Übungsobjekt war das Dorfgemeinschaftshaus in Krumbach, in dem mehrere Personen als vermisst galten. Mehrere Trupps gingen unter Atemschutz zur Menschenrettung in das Gebäude vor, während parallel Löschmaßnahmen eingeleitet wurden.

Die gemeinsame Übung zwischen Erda und dem Löschzug Nord ist bereits seit vielen Jahren ein fester Bestandteil in den Übungsplänen. Bei dem Stichwort „Feuer 2 – Menschenleben in Gefahr“ wird die Feuerwehr Erda automatisch mit nach Frankenbach alarmiert.

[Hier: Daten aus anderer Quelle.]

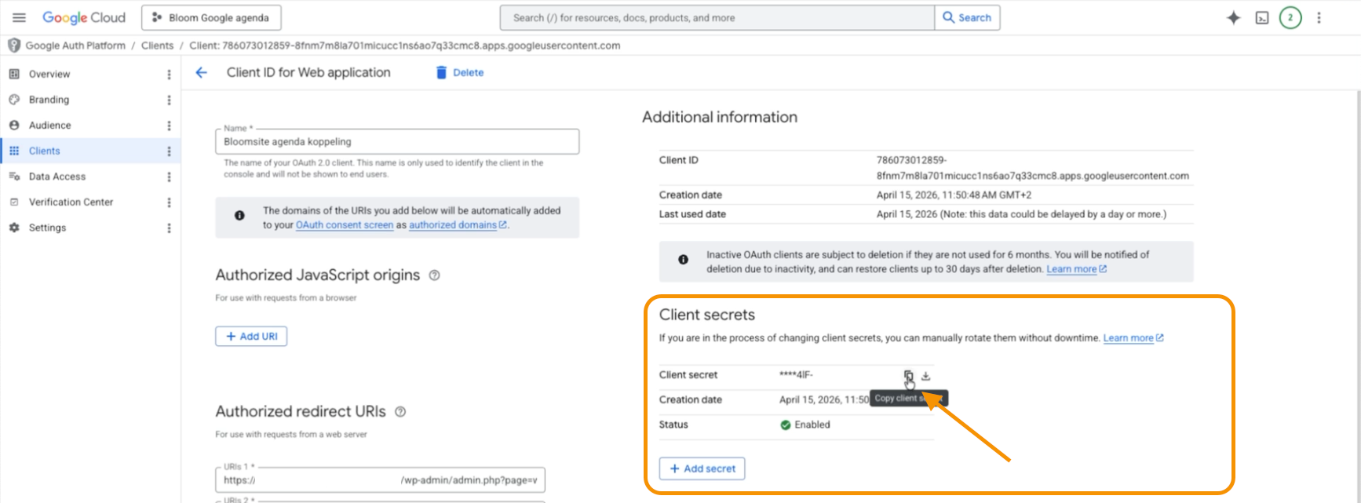Click the Add secret button
Screen dimensions: 1361x503
pos(702,468)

Auch als zusätzlicher Rettungssatz konnten wir die Feuerwehr Biebertal in der Vergangenheit bereits mehrfach unterstützen. Wir freuen uns über die gute Zusammenarbeit, die wir immer wieder gerne intensivieren.

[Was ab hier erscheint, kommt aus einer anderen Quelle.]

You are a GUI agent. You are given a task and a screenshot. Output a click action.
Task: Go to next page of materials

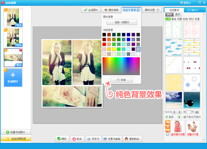point(180,112)
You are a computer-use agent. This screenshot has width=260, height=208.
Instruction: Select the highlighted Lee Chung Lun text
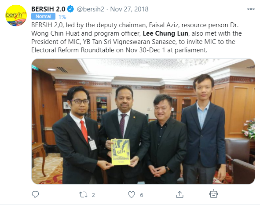click(165, 33)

Nachdem alle „Vermissten“ gerettet waren, klang die Übung mit einem gemeinsamen Imbiss im Feuerwehrgerätehaus Krumbach aus.

Großübung auf dem Leiterhof

Am Montag, den 29. September 2025, fand schließlich die bereits angekündigte Großübung auf dem Leiterhof zwischen Hohenahr Hohensolms und Erda statt.
Das Szenario, ausgearbeitet vom Lahn-Dill-Kreis, ging von einer illegalen Verladung radioaktiver Stoffe aus, wie sie auch im medizinischen Bereich Verwendung finden. Die Feuerwehr Hohenahr übernahm zunächst die Absicherung der Einsatzstelle und begann mit der Menschenrettung. Parallel wurde die Gefahrstoffmesszentrale aufgebaut und erste Erkundungsfahrzeuge der Feuerwehr Dillenburg kamen zum Einsatz.

Nachdem sich die Freisetzung radioaktiver Stoffe bestätigte, folgte die Unterstützung durch ein weiteres Messfahrzeug aus dem Landkreis Marburg-Biedenkopf.
Ziel der Übung war es auch, das gemeinsame Vorgehen mit dem Regierungspräsidium Gießen zu trainieren, das bei Strahlenschutzeinsätzen automatisch hinzugezogen wird.

Nachdem alle Personen gerettet und über eine Not-Dekon gereinigt wurden, durchliefen auch die eingesetzten Atemschutztrupps die Dekontamination.